I have observations collected over a time period of 12 months. For each month, I recorded the total number of observations (n_per_month), the number of "success" events (n_success) and then computed the success rate as n_success/n_per_month (success_rate). Here it is an example of the data:
data_df = data.frame(month = 5:11,
n_per_month = c(17, 21, 15, 8, 14, 14, 1),
n_success = c(13, 13, 6, 6, 10, 14, 1),
success_rate = c(0.7647059, 0.6190476, 0.4, 0.75, 0.7142857,
1, 1))
Then I fitted a logistic regression using glm R function:
model_obs <- glm(success_rate ~ month, data = data_df,
family = binomial(), weights=n_per_month)

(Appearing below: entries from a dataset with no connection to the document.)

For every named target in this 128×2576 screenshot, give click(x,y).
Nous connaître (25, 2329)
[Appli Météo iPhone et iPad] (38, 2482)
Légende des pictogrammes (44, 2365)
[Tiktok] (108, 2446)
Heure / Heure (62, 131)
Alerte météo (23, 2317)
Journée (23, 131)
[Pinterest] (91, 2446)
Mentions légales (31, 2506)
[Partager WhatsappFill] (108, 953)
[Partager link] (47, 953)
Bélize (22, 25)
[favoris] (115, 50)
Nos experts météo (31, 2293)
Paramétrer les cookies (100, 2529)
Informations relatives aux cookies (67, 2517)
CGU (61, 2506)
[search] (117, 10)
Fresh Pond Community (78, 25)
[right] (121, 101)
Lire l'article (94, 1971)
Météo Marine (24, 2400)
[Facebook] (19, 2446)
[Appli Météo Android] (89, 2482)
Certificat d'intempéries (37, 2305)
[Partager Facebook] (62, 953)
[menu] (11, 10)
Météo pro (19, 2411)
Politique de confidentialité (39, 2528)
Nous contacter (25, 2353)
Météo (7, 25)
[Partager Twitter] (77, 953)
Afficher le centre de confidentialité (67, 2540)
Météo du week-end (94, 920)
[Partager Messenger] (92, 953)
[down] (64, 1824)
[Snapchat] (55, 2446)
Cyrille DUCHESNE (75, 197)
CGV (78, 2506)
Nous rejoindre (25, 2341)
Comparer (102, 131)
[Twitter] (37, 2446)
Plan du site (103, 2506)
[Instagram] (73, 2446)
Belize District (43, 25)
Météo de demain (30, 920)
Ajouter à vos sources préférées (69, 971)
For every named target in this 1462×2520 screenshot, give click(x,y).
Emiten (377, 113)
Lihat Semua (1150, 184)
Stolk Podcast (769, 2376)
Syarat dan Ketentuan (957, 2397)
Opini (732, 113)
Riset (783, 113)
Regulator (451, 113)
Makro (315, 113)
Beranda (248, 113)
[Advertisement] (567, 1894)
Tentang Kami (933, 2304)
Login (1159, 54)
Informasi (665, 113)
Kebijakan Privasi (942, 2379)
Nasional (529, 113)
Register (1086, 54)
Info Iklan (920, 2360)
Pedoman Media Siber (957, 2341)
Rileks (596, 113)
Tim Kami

And add the corresponding fitted values in the original dataframe:
data_df$fitted = as.numeric(predict.glm(model_obs,
type = "response"))
Following a past posted question: Simulation of logistic regression power analysis - designed experiments, I modified that R code to perform post-hoc power analysis. That is, I wanted to know how reliable is the success rate I computed from the observed data, given the sample size of each month. For this example code, I repeat the analysis 10 times (repetitions) and record the results of the power analysis in significant matrix. In this post-hoc power analysis I assume that the rates estimated from the observed data are true.
repetitions = 10
significant = matrix(nrow=repetitions, ncol=3)
for(i in 1:repetitions){
final_rep = NULL
for(j in 1:nrow(data_df)){
resp_val = rbinom(n=data_df$n_per_month[j], size=1,
prob=data_df$fitted[j])
tmp_df = data.frame(month=rep(data_df$month[j],
length(resp_val)), events=resp_val)
final_rep = rbind(final_rep, tmp_df)
}
n_success_df = aggregate(events ~ month, data = final_rep, sum)
n_month_df = aggregate(events ~ month, data = final_rep, length)
rep_df = data.frame(month=n_success_df$month,
n_per_month=n_month_df$events,
n_success=n_success_df$events)
rep_df$success_rate = rep_df$n_success/rep_df$n_per_month
model <- glm(success_rate ~ month, data = rep_df,
family = binomial(), weights=n_per_month)
significant[i, 1] = (summary(model)$coefficients[2, 4]<.05)
significant[i, 2] = sum(significant[i, 1])
modelDev = model$null.deviance-model$deviance
significant[i, 3] = (1-pchisq(modelDev, 1))<.05
rm(temp_df, count_df, rep_df, model, modelDev)
}
sum(significant[, 2]==1)/repetitions
Would you agree with this procedure?